**TASK DIRECTIONS**
With the images removed, repeat the data below exactly.

**Saved data entries**
------------------------------
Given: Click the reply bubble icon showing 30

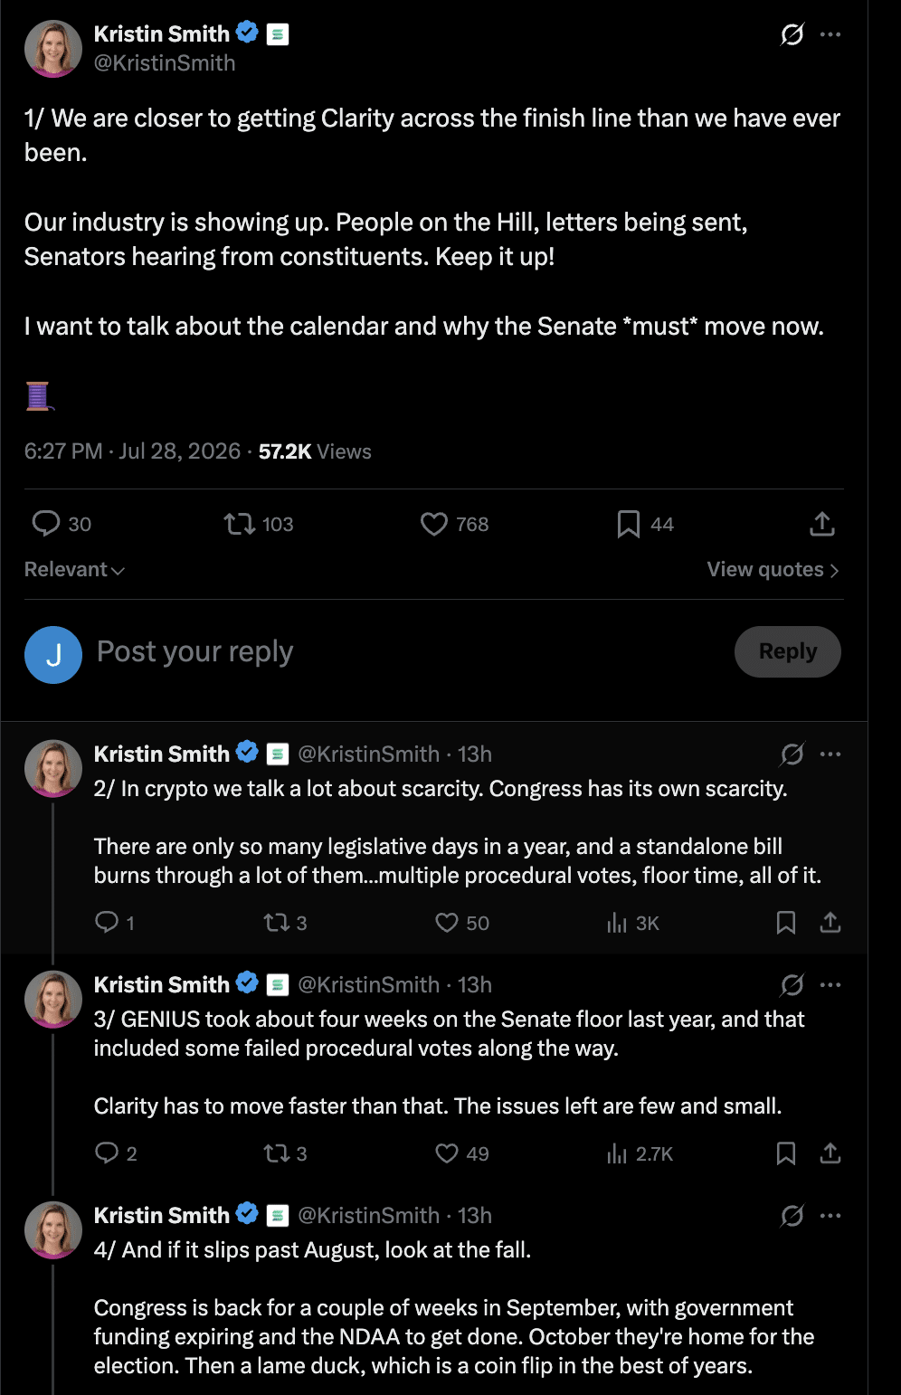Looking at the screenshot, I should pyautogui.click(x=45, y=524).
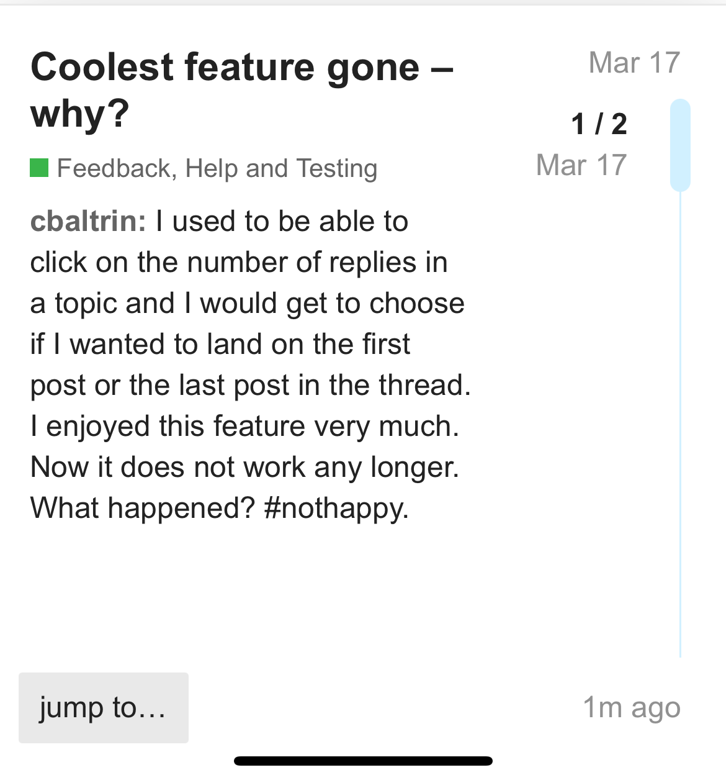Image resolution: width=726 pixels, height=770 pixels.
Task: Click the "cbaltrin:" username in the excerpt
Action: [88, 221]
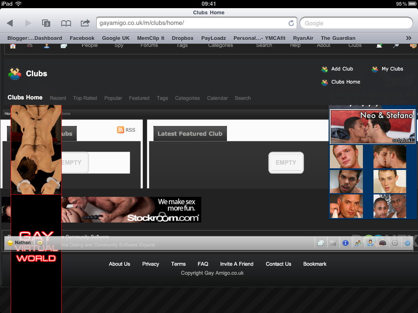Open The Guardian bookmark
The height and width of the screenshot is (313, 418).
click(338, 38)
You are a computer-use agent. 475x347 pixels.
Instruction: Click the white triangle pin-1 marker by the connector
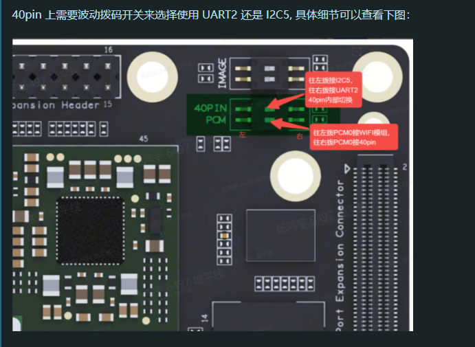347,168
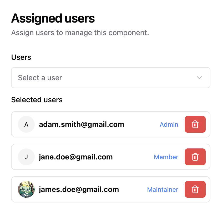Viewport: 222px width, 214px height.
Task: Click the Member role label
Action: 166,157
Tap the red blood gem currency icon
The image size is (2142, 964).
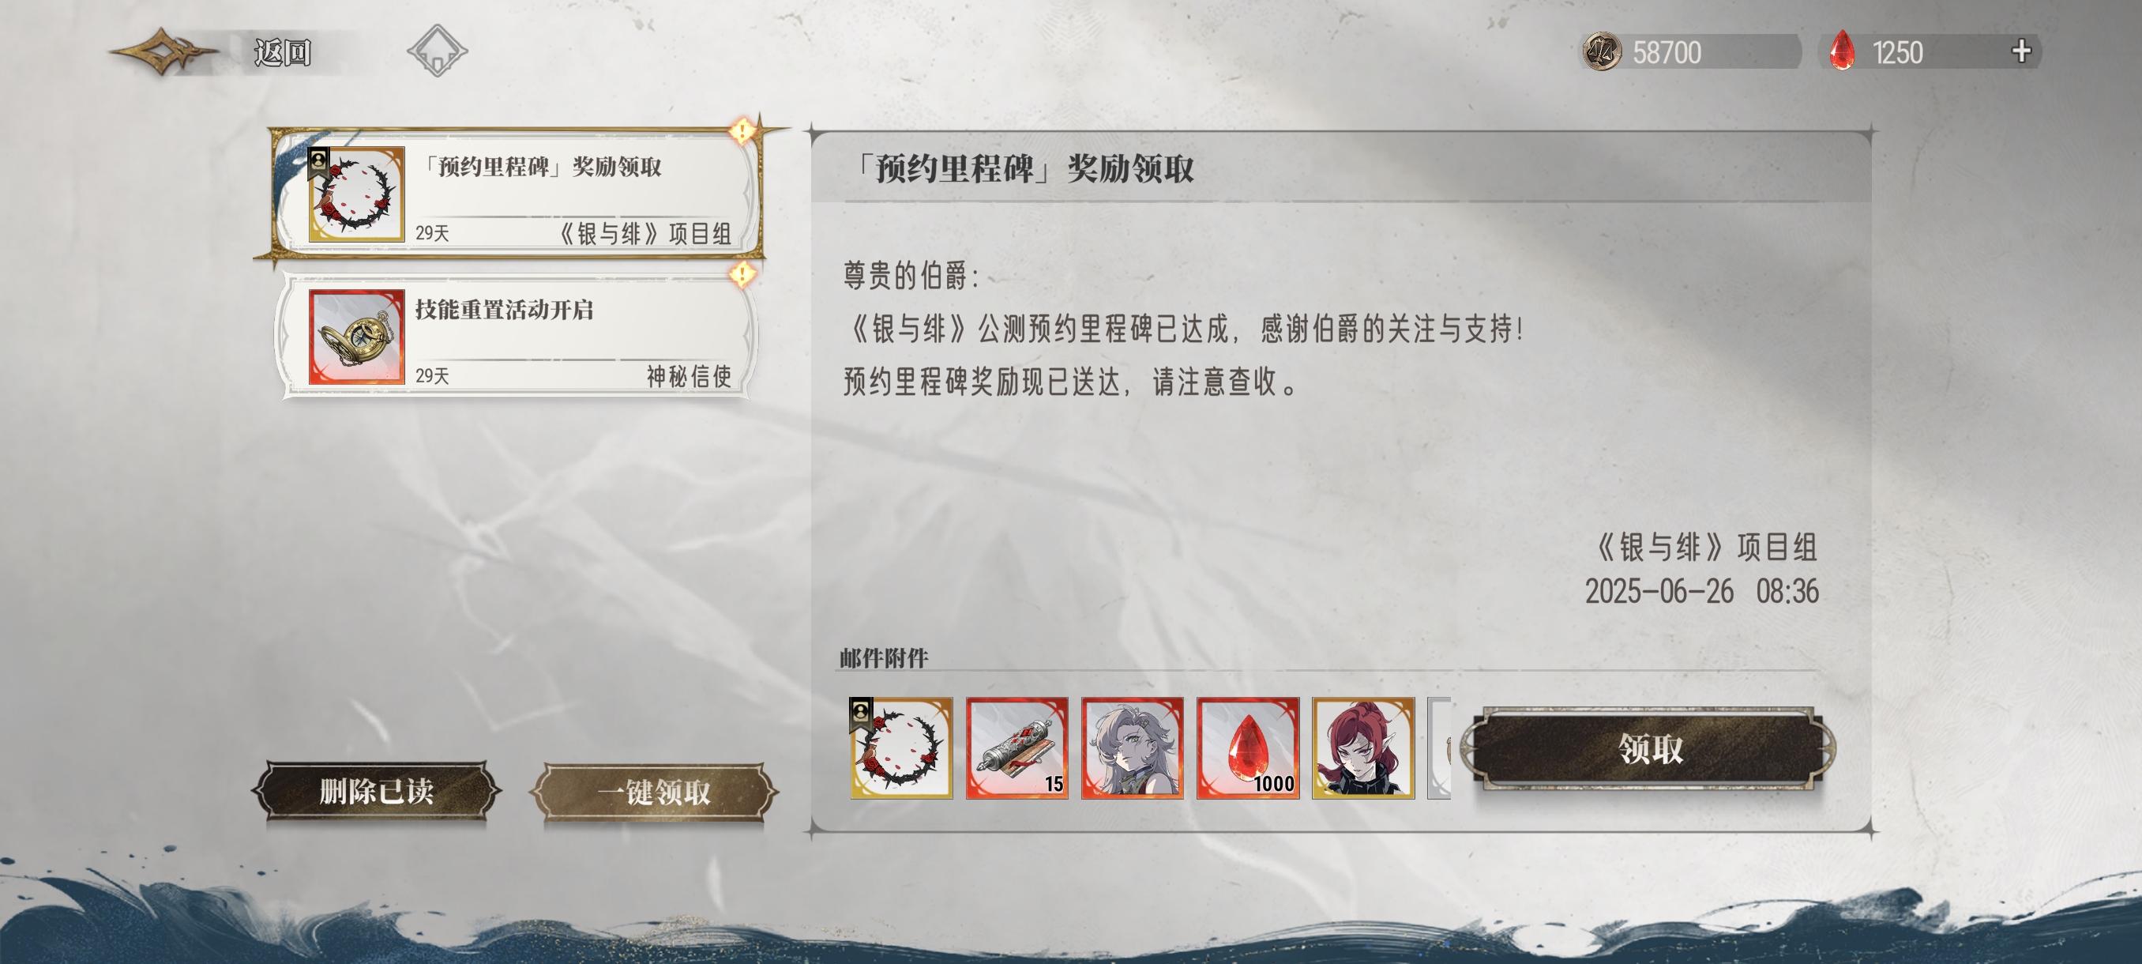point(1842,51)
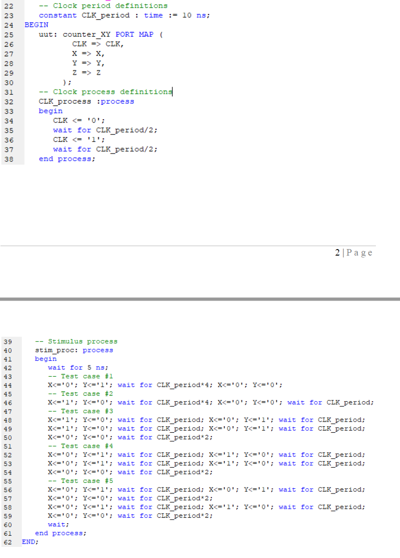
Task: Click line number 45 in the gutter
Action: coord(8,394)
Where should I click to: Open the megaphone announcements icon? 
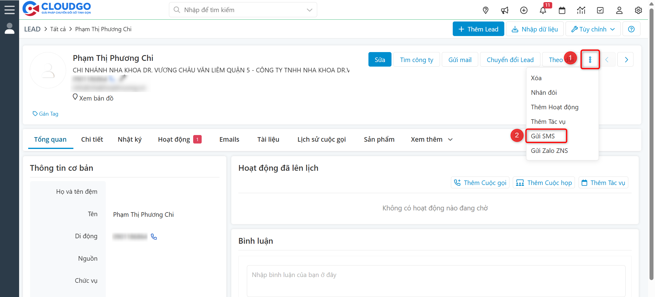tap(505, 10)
------------------------------
**COMPLETED EXERCISE**
Given: Click the reply bubble icon showing 30

Looking at the screenshot, I should pyautogui.click(x=45, y=524).
Image resolution: width=726 pixels, height=770 pixels.
Task: Click the "cbaltrin:" username in the excerpt
Action: [88, 221]
Open The Guardian bookmark
The height and width of the screenshot is (313, 418).
click(338, 38)
You are a computer-use agent. 475x347 pixels.
Instruction: Click the white triangle pin-1 marker by the connector
347,168
Viewport: 222px width, 214px height.
Task: Click the Member role label
Action: 166,157
Tap the red blood gem currency icon
The image size is (2142, 964).
point(1842,51)
Task: Click line number 45 in the gutter
Action: coord(8,394)
Where should I click to: Open the megaphone announcements icon? 
tap(505, 10)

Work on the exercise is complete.